Copy exactly and only the lines running from the one that contains "Image resolution: width=1379" to the final line of the data below, without the pictures.

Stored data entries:
------------
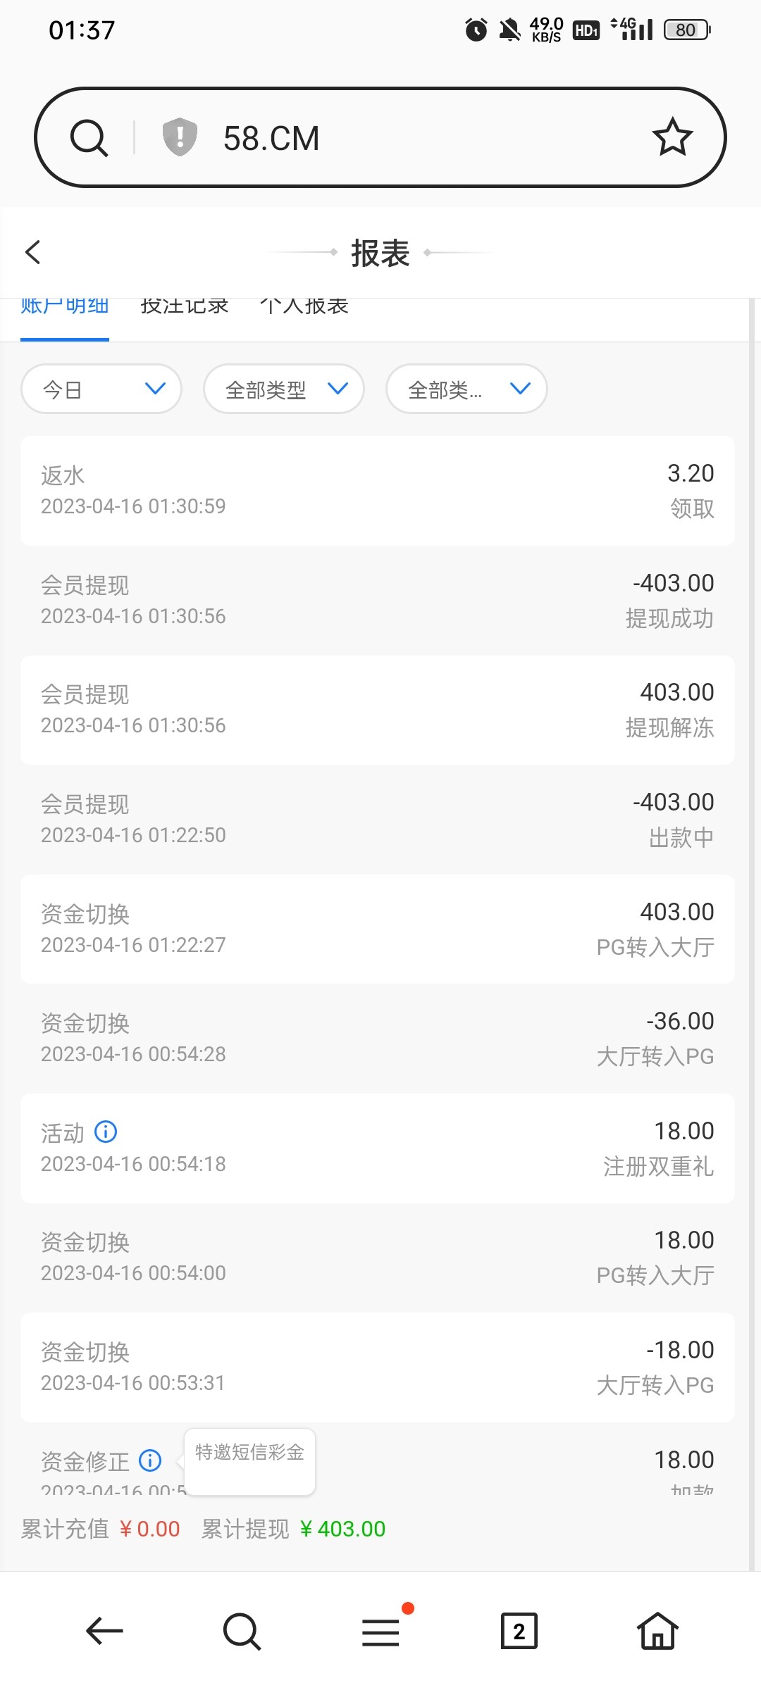Image resolution: width=761 pixels, height=1690 pixels.
Task: Tap info icon next to 资金修正
Action: click(150, 1460)
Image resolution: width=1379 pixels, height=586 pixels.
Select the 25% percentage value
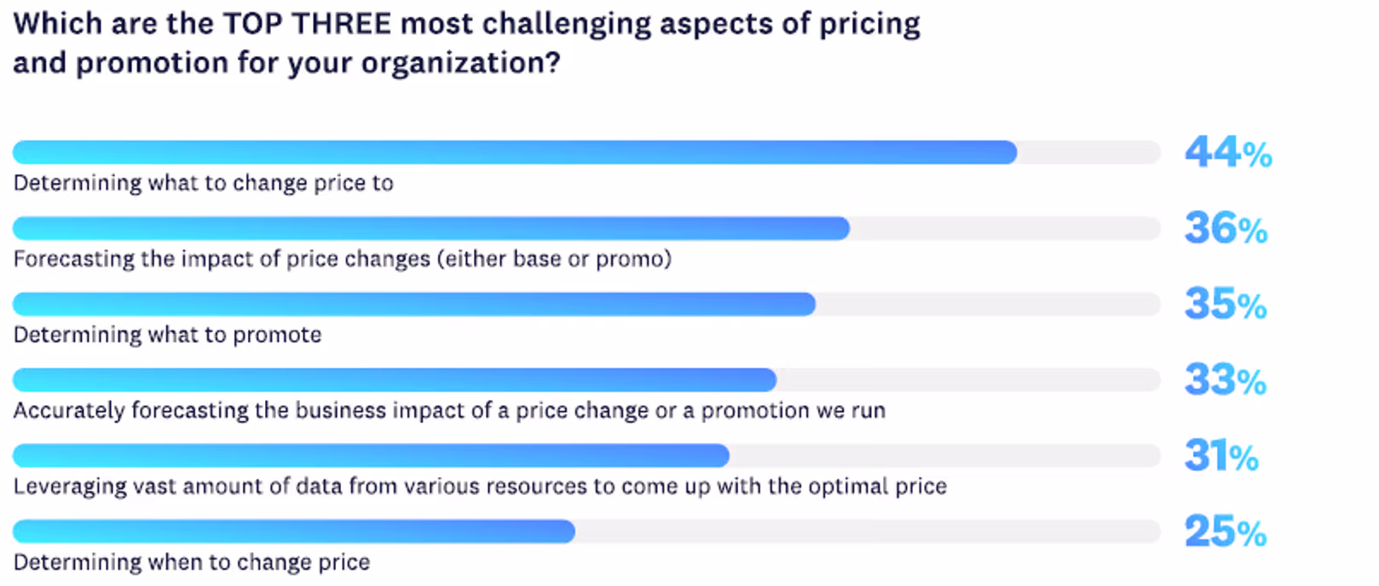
------------
§ Your response:
Image resolution: width=1379 pixels, height=586 pixels.
Select the 25% percentage value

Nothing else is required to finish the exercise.